If you use a Go-Board Gluing Tool (and you should), I would advise that you make arched molds to glue up your back bracing.
You will need to make a mold for each of the different back contours that you are using. This will greatly improve your glue-up efficiency time and if you plan to make multiple instruments, it is a real time saver.
Arch Mold Advantages:
You can glue-up your arched guitar back plates without the use of this Arch Mold, but you will need to shim the back with tapered wood splices from both sides, and locate them at each brace. This both takes a lot of time and it is difficult to obtain the best results.
Other methods include making dished molds, which is quite a chore unless you have a CNC guided router machine – and not many of us have access to one of those! Also, I am quite often asked with a arch mold you only from an arch in one direction, that is parallel to the brace direction. This is simply addressed in that when fitting the back to pre-formed sides made from our Side Templates, the back easily conforms to the arch from front to back of the instruments without additional bending or preparation.
Tools & Materials:
Battery Operated Drill
Scrap Wood 1″ x 2″
(2) Pieces of 1/4″ or 1/8″ Hardboard
1-5/8″ Drywall Screws
Bessey Bar Clamps
Making the Mold:
You can probably make one of these molds in a few hours, if you have the right tools (listed above). You can use hand tools as well, but the process will take more time.
First: Start out by cutting your struts to size on the Table Saw. Cut them about 1/4″ higher than you want the final height of the mold, to allow for easier sawing on the Band Saw.
Second: Take the Back Brace Template you will be using and center it on the struts. Trace the cutting contour of the brace onto each strut.
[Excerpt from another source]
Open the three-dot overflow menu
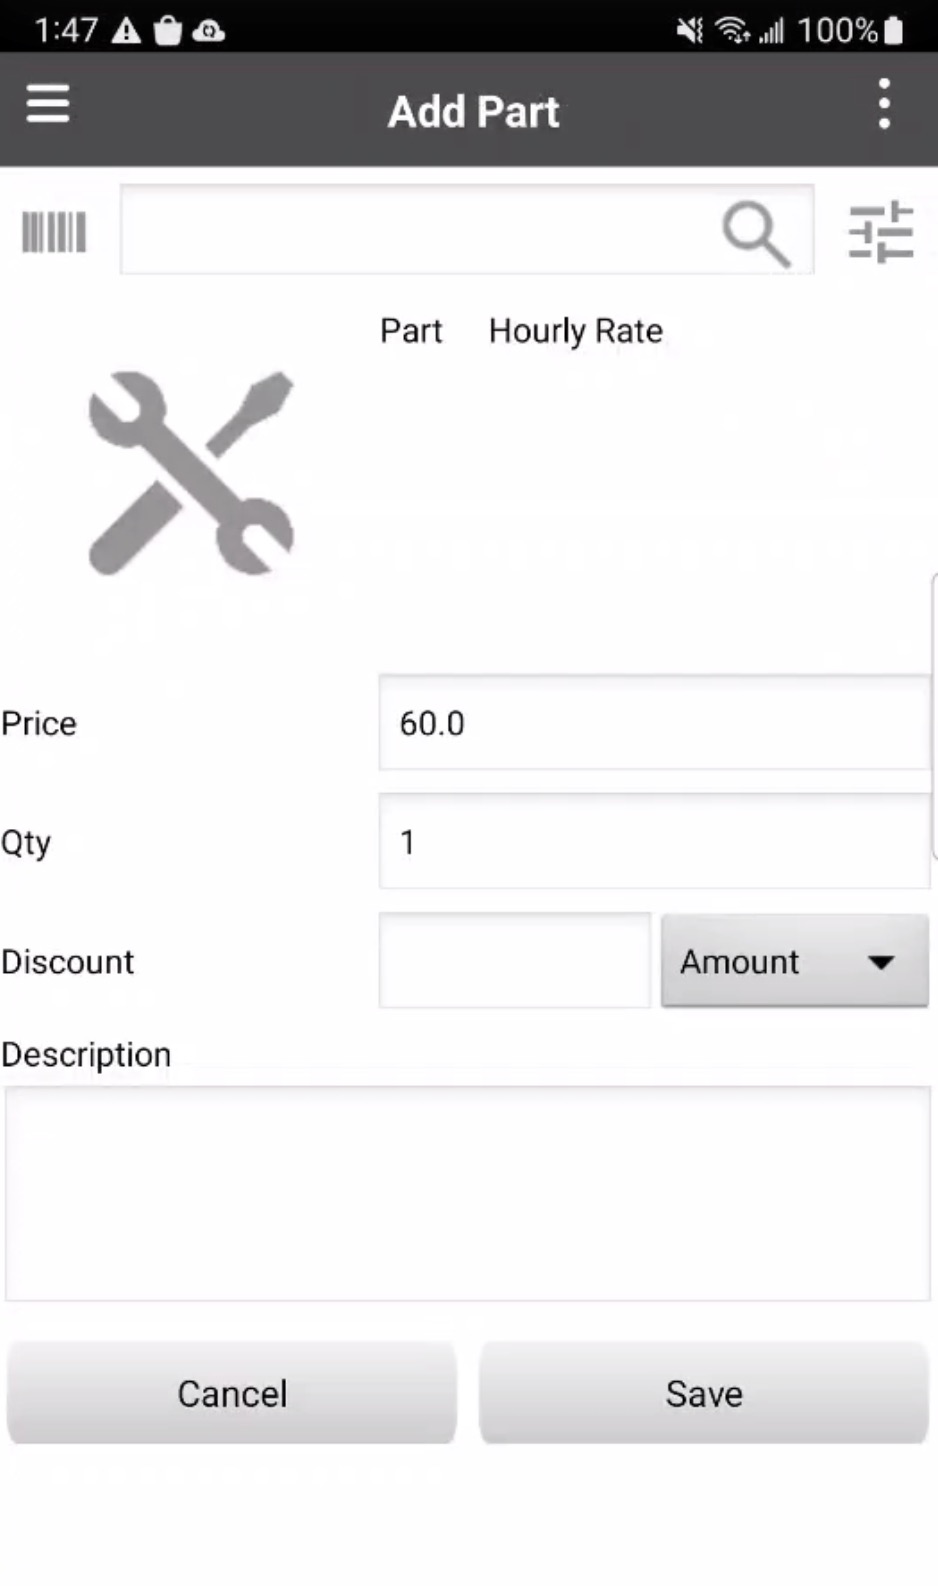This screenshot has height=1586, width=938. 884,105
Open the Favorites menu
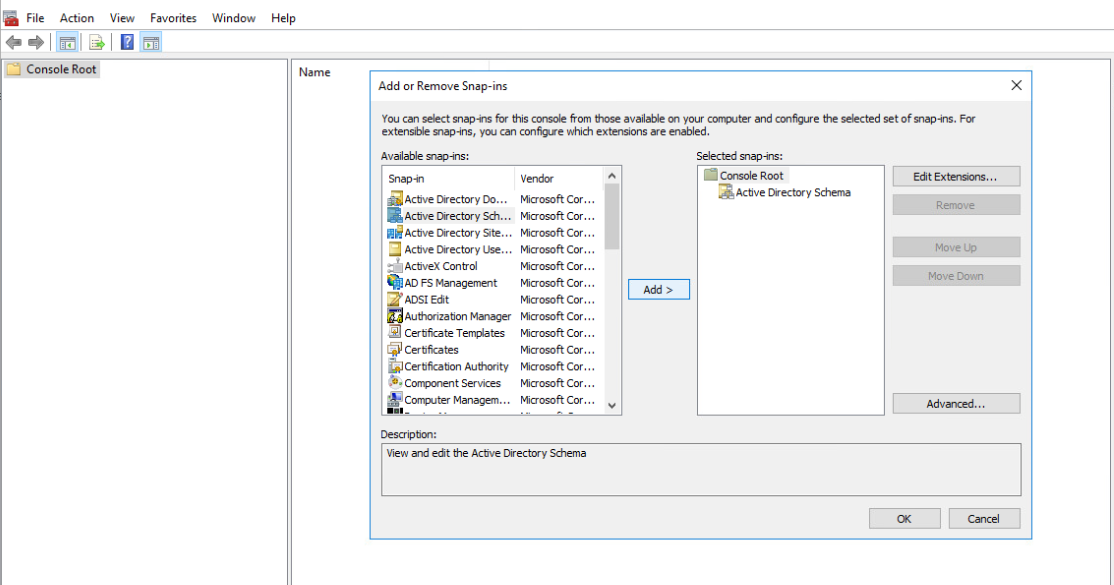Screen dimensions: 1114x585 (x=172, y=17)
Third: Cut the contour on the Band Saw or a Scroll Saw. If you are experienced with the Band Saw, you can cut right to the line and not even have to touch up the cut edge. If not, cut about 1mm from the line and sand right to the center of the line on the Stationary Belt Sander with a 90 degree fence installed. Also, if you want to, the struts can be stacked and screwed together for greater accuracy from strut to strut and this saves a lot of time.
Fourth: Size the Hardboard properly to the dimension you need for your mold. Set the struts into position on the 1/4″ hardboard backing. Clamp in place and drill screw pilot holes and counter sunk screw heads with a Tapered Countersink Drill Bit. Do this with each strut, carefully marking its position, clamping a drilling.
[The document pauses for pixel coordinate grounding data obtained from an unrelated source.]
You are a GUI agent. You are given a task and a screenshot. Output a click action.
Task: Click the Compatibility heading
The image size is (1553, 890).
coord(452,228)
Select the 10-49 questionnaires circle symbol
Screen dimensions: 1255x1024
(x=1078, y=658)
Fifth: Apply glue to the strut bottoms, place them in position, clamp and secure with the screws. Let dry for an hour.
Sixth: Size the hardboard Mold top, clamp into position to follow your arch. drill out the pilot holes and counter sink holes for the screws. Remove the hardboard and place glue on the strut tops. Clamp into position and screw into place. Let dry overnight.
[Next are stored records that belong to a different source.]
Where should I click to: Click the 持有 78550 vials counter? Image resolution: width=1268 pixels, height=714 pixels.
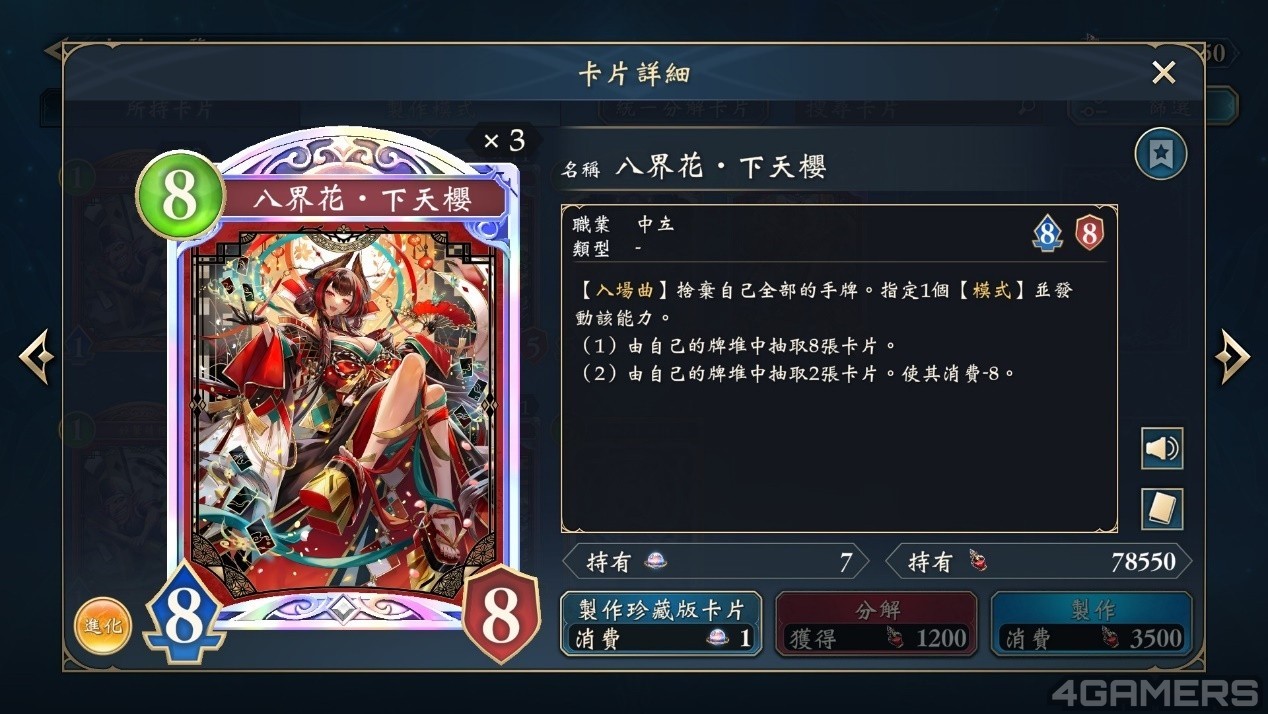coord(1039,562)
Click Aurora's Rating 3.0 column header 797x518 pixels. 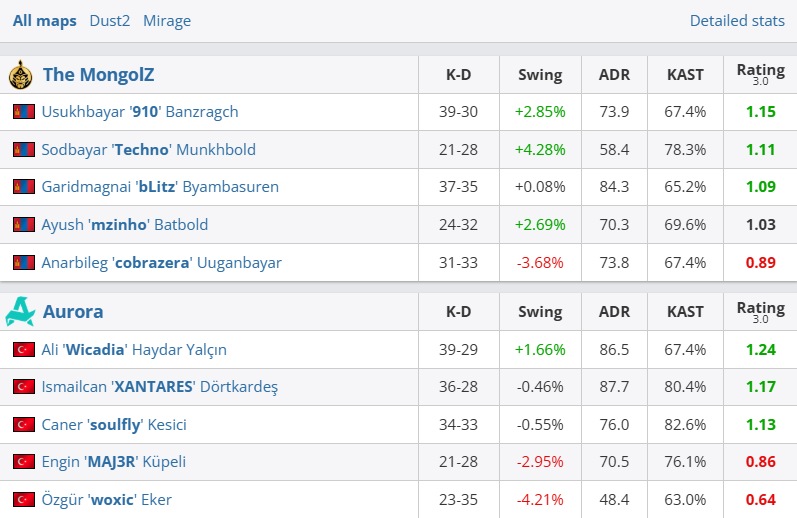tap(760, 312)
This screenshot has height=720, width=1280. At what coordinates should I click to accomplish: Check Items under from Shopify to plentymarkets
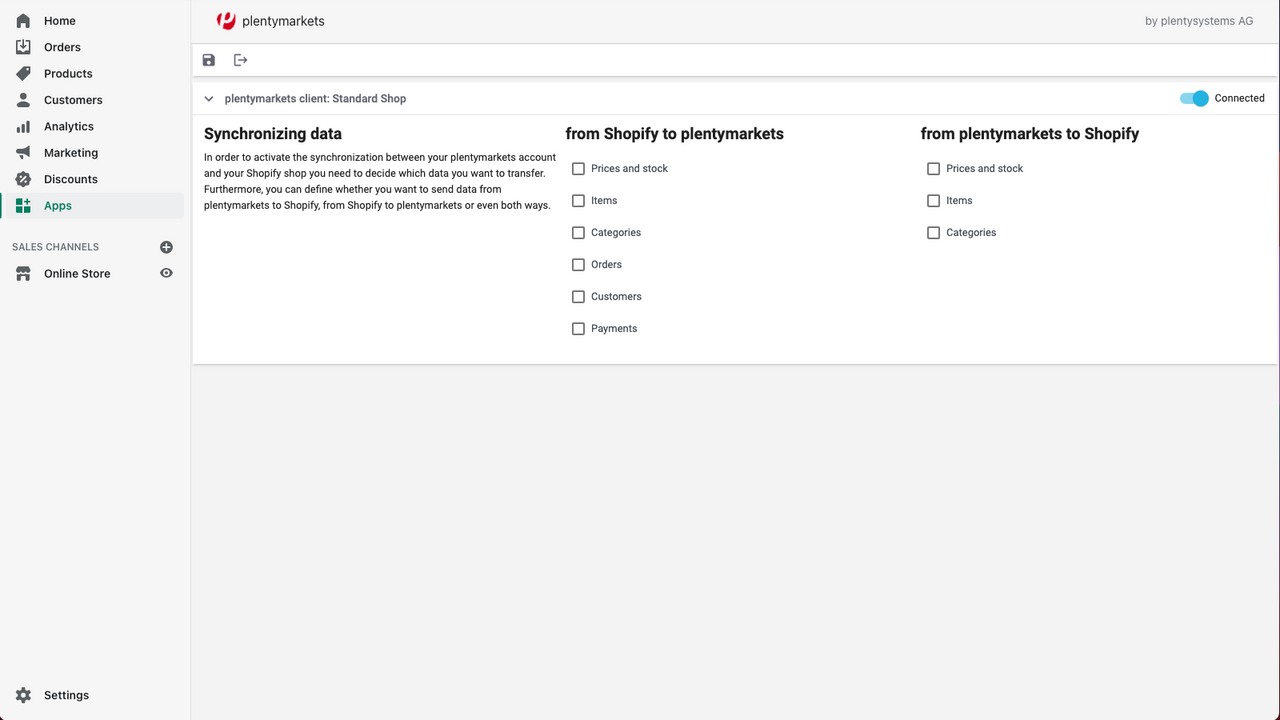tap(578, 200)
GLS Tip: If you cannot find 1/4″ smooth hardboard, you can use pegboard as a substitute. The advantage is that is bends a bit easier. Also is you have a deep arch and bending proves to be difficult, turn the hardboard over and cut relief cuts on the table saw about 1/2″ apart and 3/4 of the way through the hardboard. You will find the board will bend smoothly and effortlessly. Alternately use 1/8″ hardboard for very easy bending results.